Belum lama ini terjadi kasus bunuh diri yang menimpa seorang ibu berinisial HK (31 tahun) di Jember, Jawa Timur. Dia ditemukan gantung diri, sementara kedua anaknya yang berusia 7 tahun dan 8 bulan juga ditemukan tidak bernyawa. 

Kapolres Jember AKBP Nur Hidayat mengatakan, HK mengalami depresi sejak 2018. “Dari keterangan suami, istrinya mengalami depresi dan halusinasi,” kata dia Sabtu, 17 Juni 2023 seperti dikutip dari Antara. Kasus bunuh diri ini sebetulnya dapat dicegah jika segera mendapatkan penanganan.

Perempuan Lebih Rentan

Nancy Schimelpfening dalam “Why Depression Is More Common in Women Than in Men” mengungkapkan sejumlah alasan perempuan lebih mudah mengalami gangguan kesehatan mental seperti depresi ketimbang laki-laki. 

Pertama, alasan biologis. Pada perempuan, perubahan kadar hormon, seperti estrogen dan progesteron, bisa memengaruhi bagian sistem saraf yang berhubungan dengan gangguan suasana hati (mood). Perubahan kadar hormon ini biasanya terjadi ketika menstruasi, hamil, melahirkan, dan menopause.

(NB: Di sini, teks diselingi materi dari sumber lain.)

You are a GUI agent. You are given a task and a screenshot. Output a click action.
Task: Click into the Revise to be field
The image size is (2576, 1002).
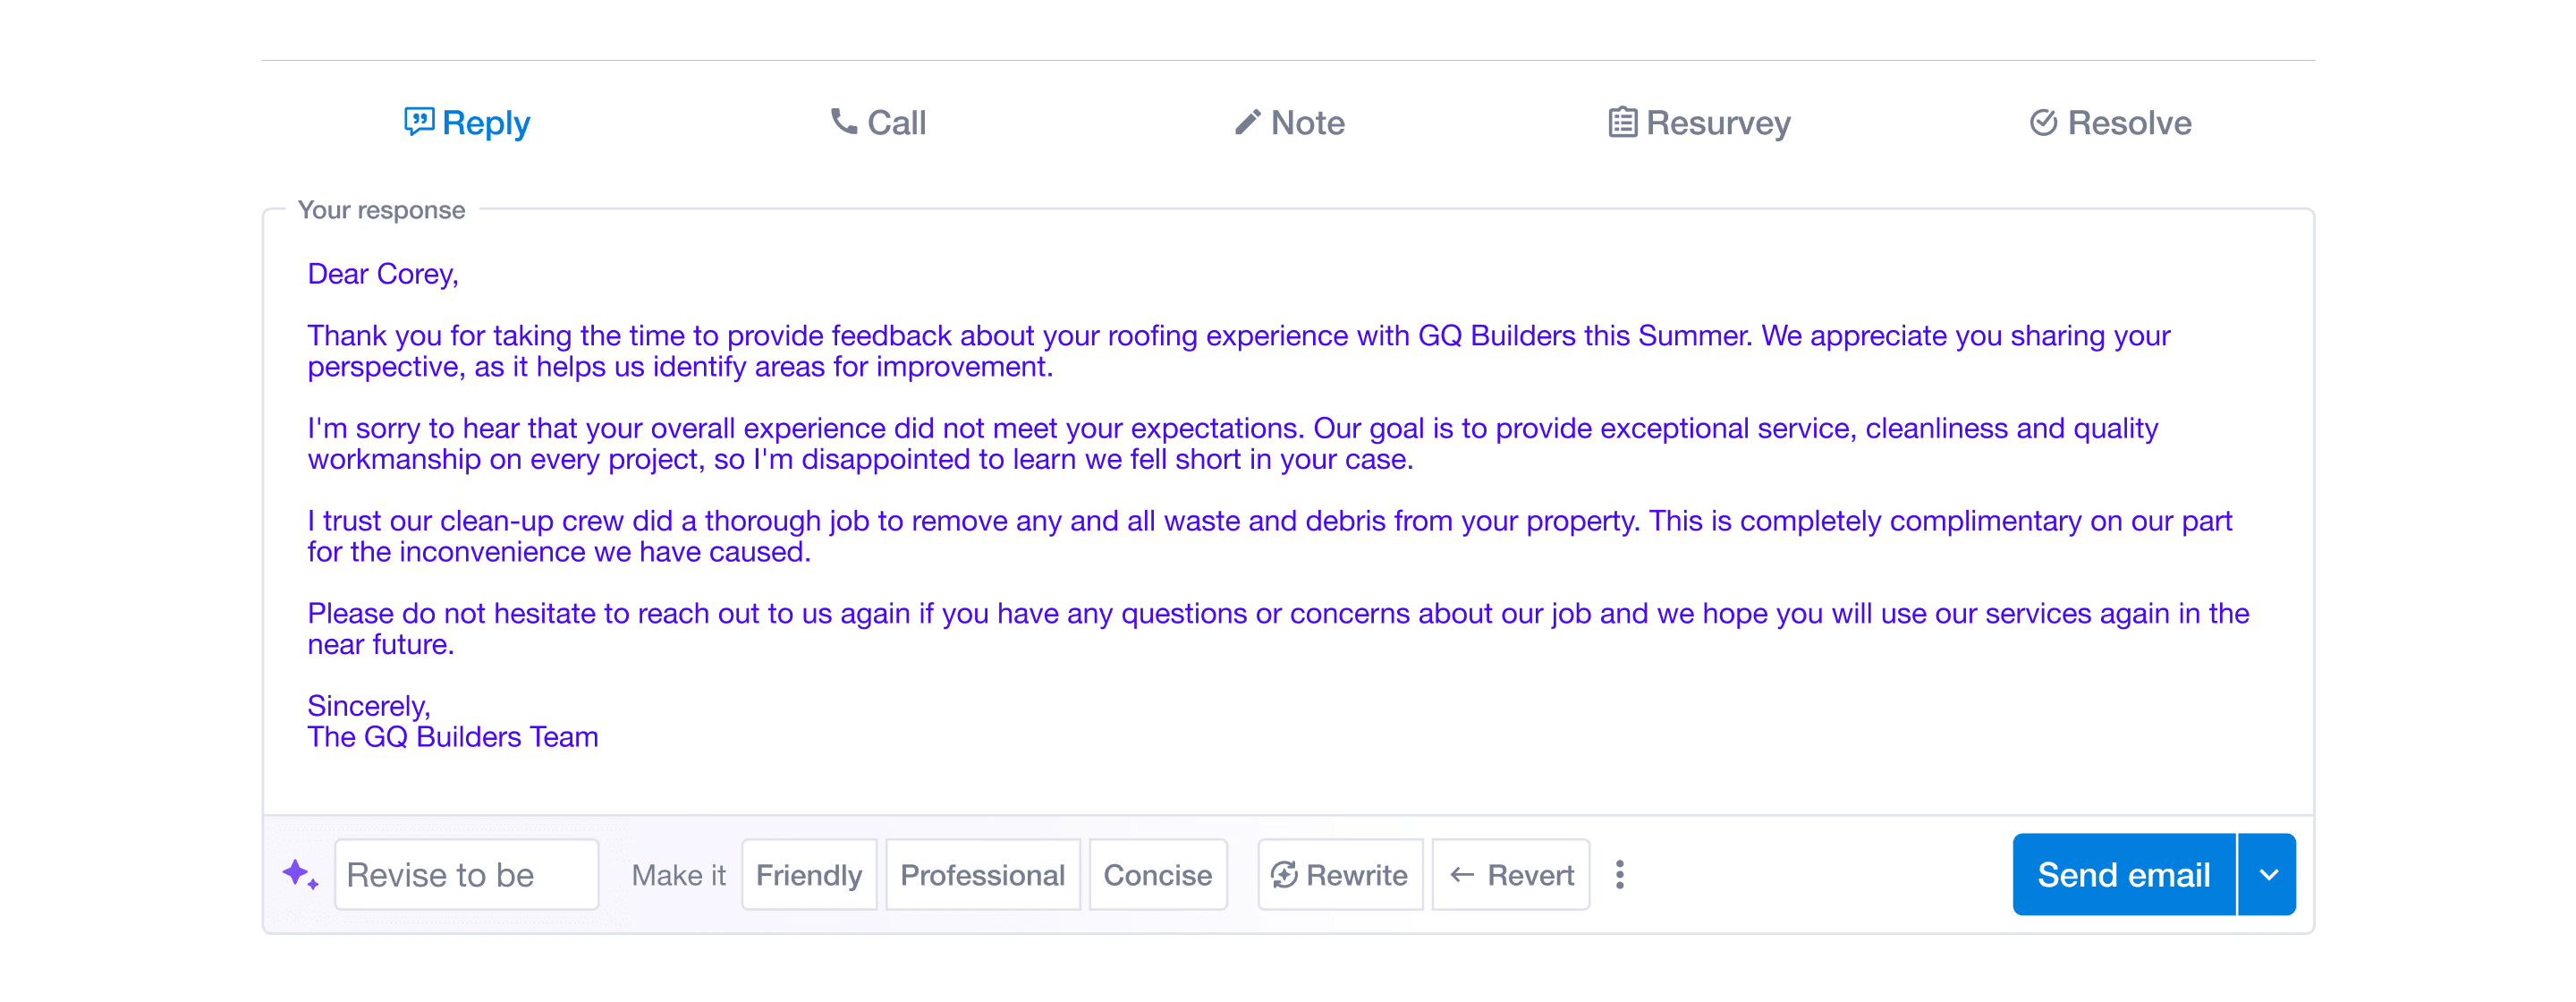[x=466, y=875]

Kedua, alasan sosial budaya. Perempuan pada umumnya disosialisasikan untuk bisa mengasuh dan mendidik, serta peka terhadap pendapat orang lain. Hal ini rentan membuat perempuan mendefinisikan dirinya melalui pendapat orang lain sehingga berpengaruh terhadap kesehatan mentalnya.

Tuntutan perempuan yang harus bisa berperan ganda juga turut berpengaruh. Misalnya, perempuan yang hanya menjadi ibu rumah tangga mungkin menganggap peran mereka diremehkan oleh masyarakat. 

Sementara itu, perempuan yang berkarier merasakan konflik antara peran mereka sebagai istri dan ibu dengan pekerjaan. Peran ganda tanpa dukungan dari keluarga ini bisa memicu gangguan mental pada perempuan.